The referendum is for 3.9 mills, and with the old bond expiring in 2018, the average millage rate for the 20-year bond is 5.15 mills.
Radovich asked for the council's support.
"A city and school work hand-in-hand," Radovich said. "When you have a good city, you have a good school. When you have a good school, you have a good city."
"Whether or not we consolidate, we need to improve our buildings," Radovich said. "We need to keep them up to par, and if we don't, and we consolidate, we will lose our buildings."
The board approved to loan $10,000 to the Gogebic Range Solid Waste Authority to help with the Waste Management buyout.
According to city manager Michael Uskiewicz, all of the municipalities involved with the solid waste authority are supplying funds to the effort.
The $10,000 fee will be paid back to the city as a credit on its bills.
Mayor Butch Semmerling expressed his frustrations with the funding request.
"This is mismanagement on their part," Semmerling said. "If we needed the funding, we could go to the bank with a line of credit. They need to fix this."
A "reluctant" motion to pay the fee was made by board member Doug Olson. The motion was approved 4-1, with Semmerling voting against it.
The council also approved the purchase of updated software.

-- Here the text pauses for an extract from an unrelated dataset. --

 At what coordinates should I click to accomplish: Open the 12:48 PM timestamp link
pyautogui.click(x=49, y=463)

The cost is $12,000-13,000 to update all of the computers.
A motion was approved to purchase half of the software during this current budget, and the rest during next year's budget.
A resident approached the council to have a standard bill fee for water, sewer and garbage waived for him due to the fact he can't live in his house.

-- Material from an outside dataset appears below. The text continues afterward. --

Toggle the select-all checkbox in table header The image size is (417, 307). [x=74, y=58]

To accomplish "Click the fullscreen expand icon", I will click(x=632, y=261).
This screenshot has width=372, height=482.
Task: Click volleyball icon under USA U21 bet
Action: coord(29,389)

Tom Lowry said he was sick with the flu and had to be taken to the hospital for one week. While in the hospital, his gas was shut off due to problems with his furnace and his water was shut off.
He hasn't been in his house since January, and has not used water, sewer or garbage collection since January.
According to Uskiewicz, the fee is on everyone's bill, whether they are using the services or not. He said the policy has caused many people to complain, but the city has always stuck with the policy.
Board member Linda Nelson questioned whether or not the council would set a precedent for having the fee waived for Lowry.
"If we did this for you, we would have to do this for everyone out of town or on vacation during the year," Nelson said.
Semmerling agreed with Nelson, and the board gave Lowry advice on different programs in Gogebic County to help alleviate the financial burden.
The board also approved the use of the city hall auditorium for the annual Bessemer Chamber of Commerce Easter egg hunt.